高原環境會制約機體的運動能力,更容易發生運動性疲勞。高原運動性疲勞的研究對于高原工作、旅行、居住人群具有重大的意義,同時具有重要的國防意義。課題組前期研究發現,檳榔多酚具有清除自由基,抗氧化的作用,尚且無明顯毒副作用[11]。本實驗在高原實地建立了大鼠運動性疲勞模型,通過觀察大鼠肺組織病理變化,生化法測定氧化應激指標MDA、GSH、SOD的水平評價抗疲勞活性,實驗表明檳榔多酚對大鼠高原運動性疲勞具有保護作用。

經前期文獻調研發現,運動是高原肺水腫誘因之一[12],因此我們采用肺組織病理切片考察衡量高原運動性疲勞的情況。肺組織病理切片可以看出檳榔多酚可以保護炎癥細胞浸潤,減輕高原運動性疲勞引起的肺組織損傷。高原低氧環境導致氧自由基大量產生,引起脂質過氧化產生醛基、羧基、羰基等[13]。因此,檢測MDA的量可以反映機體內脂質過氧化的程度。高原運動狀態下,在心肌組織中,MDA含量明顯上升,當給予檳榔多酚高劑量后,可以明顯降低心肌組織中的MDA水平;在腦組織中,隨著檳榔多酚劑量的增加,表現為高劑量組效果最為明顯。SOD對維持機體抗氧化與氧化平衡有著重要的作用,保護細胞免受損傷[14]。檳榔多酚中高劑量組可有效提升心肌組織中高原運動大鼠SOD活力。GSH是一種低分子清除劑,可以穩定血紅蛋白及其他輔因子防止氧化損傷[15]。實驗結果表明,檳榔多酚中劑量可以增加心肌組織中GSH含量。綜合機體氧化應激水平SOD、MDA、GSH檢測結果可以看出檳榔多酚對心肌組織較腦組織作用更加明顯。
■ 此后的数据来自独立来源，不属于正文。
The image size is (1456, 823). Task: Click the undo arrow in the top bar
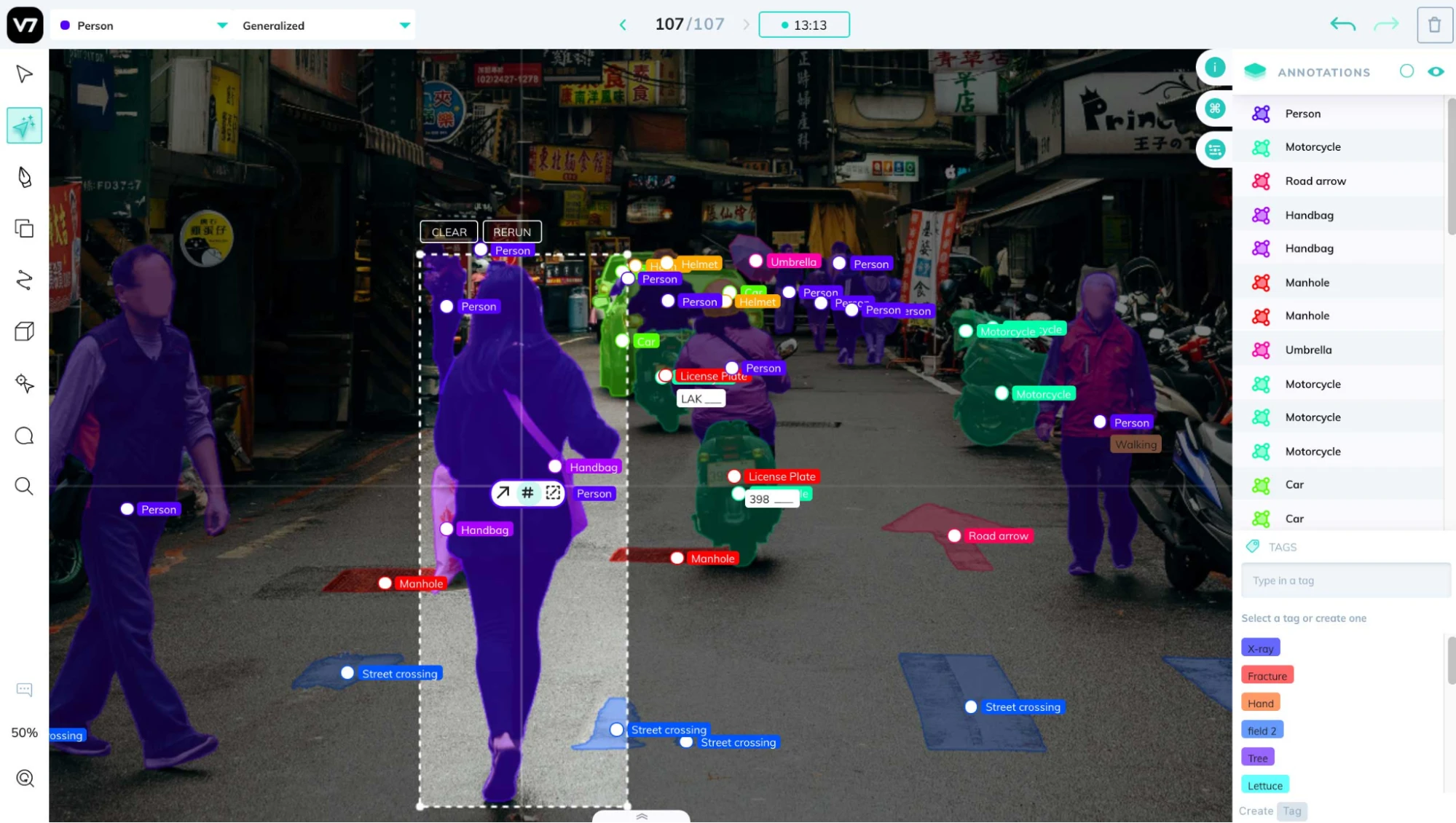[1342, 24]
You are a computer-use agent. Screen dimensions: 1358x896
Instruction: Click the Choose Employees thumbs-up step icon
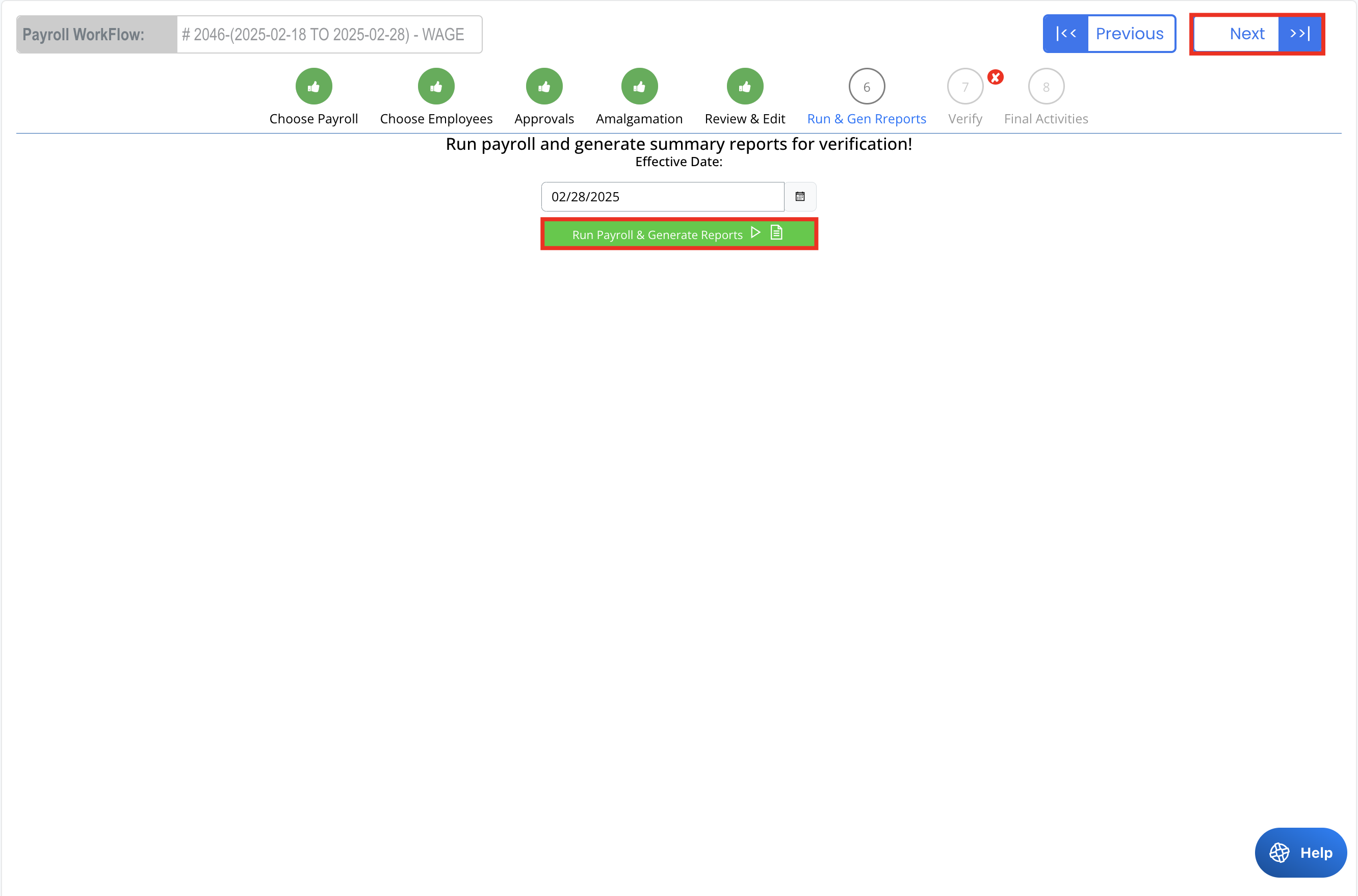tap(436, 87)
經查閱相關文獻分析產生這種情況可能由于檳榔多酚脂溶性較差,不易通過血腦屏障[16]。

從網絡藥理學角度,檳榔多酚對大鼠高原運動性疲勞的保護機制是通過多靶點多通路發揮療效。我們對關鍵靶點通過富集分析發現可能與PI3K-Akt信號通路、MAPK信號通路、IL-17 信號通路、松弛素信號通路等有關。其中,PI3K-Akt信號通路主要與調節細胞增殖、分化、凋亡相關,通過促進成骨細胞增殖、分化和形成。當細胞外傳達的信號刺激細胞后,細胞內的 PI3K 磷脂酰肌醇環上的 3 位羥基磷酸化生成 3 磷酸磷脂酰肌醇(PI3P),使 AKT 上的 Thr308 和 Ser473 位點磷酸化激活[17]。

本研究發現檳榔多酚對大鼠高原運動性疲勞具有保護作用,并應用網絡藥理學的方法對其機制進行了初步探究,但由于其存在一些局限性,有待后續對網絡藥理學推測的機制進一步驗證。